I eel so fortunate to live where I do. I look out my windows and see Belfast Harbor. We open out into Penobscot Bay and then into the Gulf of Maine. No crashing waves here, but we have wonderful 12 foot tides. Right now, there are just 2 boats moored out there but come summer I will look out at sailboats of all kinds and sizes -- at least 40 will be within sight of my view. At night in the summer with the windows open, we hear the gentle sound of the rigging and chains clanging. And always gulls and loons.

I hope you get your time with the sea.

Donna Lee said...

I am not a good sailor. I get awful seasickness. Happens on airplanes and when I am a passenger in a car for long trips. I think Freud might say I have a problem when I am not in the pilot's seat. Good thing I don't believe in Freud.

Chrispy said...

I agree God has our life figured out but to us it is like sailing. I would never have suspected that my dreams would come true. That I would get to stay home all day and play with fiber. My Bible degree got me to study culture and religion and the art inspired by those. My second degree was in art. My goal was to go overseas and help impoverished villages start co-ops using handcrafts to send back to the US. During my time in art school, I realized that I was in the right place but headed in the wrong direction. I pulled back and allowed the wind to direct me. It was hard to realize that I was to not live overseas, since this had been a goal in my life since I was 5 years old. I was to stay here in the US and do what.

Through soul searching and leaning on the Lord, I realized that I loved fashion. Everyone who knew me was shocked when I realized this since I had the largest collection of clothing for someone of my age and limited resources (I always found cool clothing for pennies).

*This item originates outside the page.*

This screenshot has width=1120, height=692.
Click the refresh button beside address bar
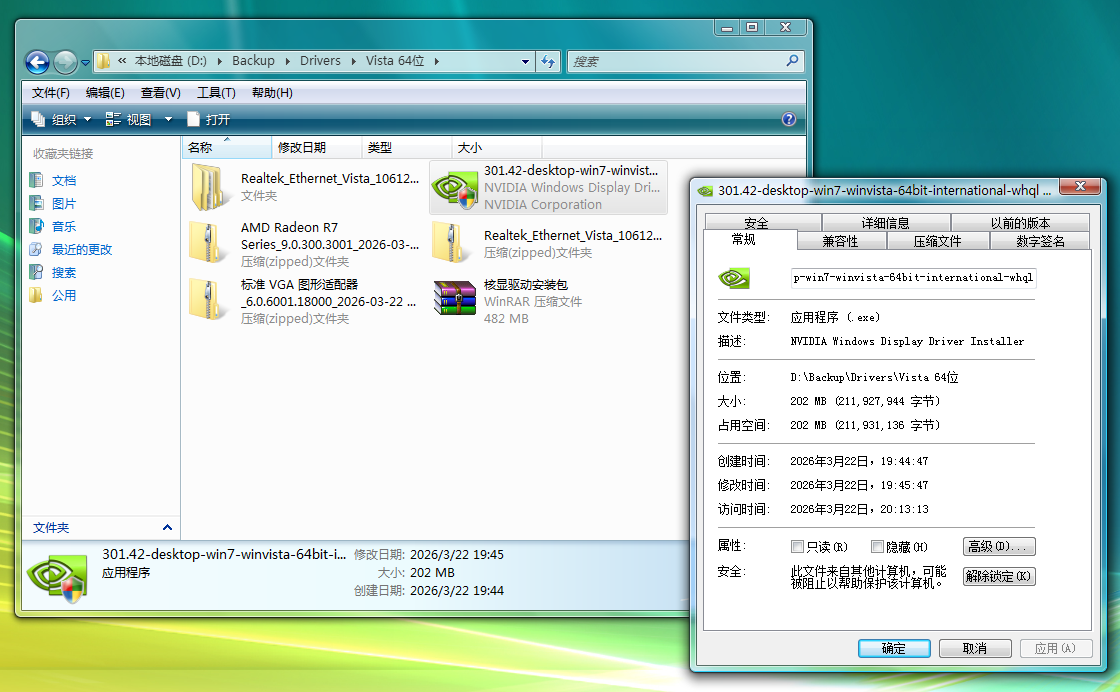tap(548, 62)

I followed this path towards graduation and created a thesis collection of dresses that reflected 3 of the Fruits of the Spirit.

Upon graduation I looked for ways to work in fashion without doing production work. I hate doing something twice the same way.

After some floundering and a realization that I loved knitting but had not dug too deeply into this arena. I started to design things in my head. Now those designs are coming together as patterns. Slowly but then I prefer to not stress out and allow things to form their own path.

Kim said...

I spent many of my days sailing when I was young as I lived very near the ocean. I miss it.

This was a beautiful post. One of the reasons why I love my little lookTao book so, is for many of the reasons you spoke of. Many times we can not change what is going on around us, we can only change how we react.

I am glad you had a virtual vacation and your new yarn and beads.....scrumptious!

Maria said...

Tease!!! That yarn looks like it came from the water in the Caribbean.

My version of God's direction is "The steps of a righteous chic (or guy, etc.) are ordered." My family hears that a lot.

Ronni said...

What a lovely post. I would love to visit the locales of some of those photos though. Beautiful!

I can see I'm gonna need to get faster with the knittin' if I'm going to keep succumbing to your beautiful designs. Sherwood is lovely so far and I'm pretty sure I'm going to love the Caribbean looking one as well.

Lucia said...

My dad had a sailboat when I was a teenager, and much as I loved the sky and water and a fine day's sail, anything longer had me pining for dry land. But air, land or water, doesn't matter, the shortest distance between two points is the long way around.

I like the middle beads. What is that yarn?

Lady Wentworth said...

I think the wind was blowing in my face about a week ago but now the sailing has become a little smoother, not as fast as normal but not as rocky either.

That yarn, and those beads are amazing!!! I can't wait to see what you come up with!

EGunn said...

Oh, the ocean! There's nothing quite like the open seas, is there?

Sherwood is looking lovely. I like the new tack. =)

As for shawl shape, I would always vote Faroese, and that yarn is just shouting waves and clouds and wind. Can't wait to see what you come up with!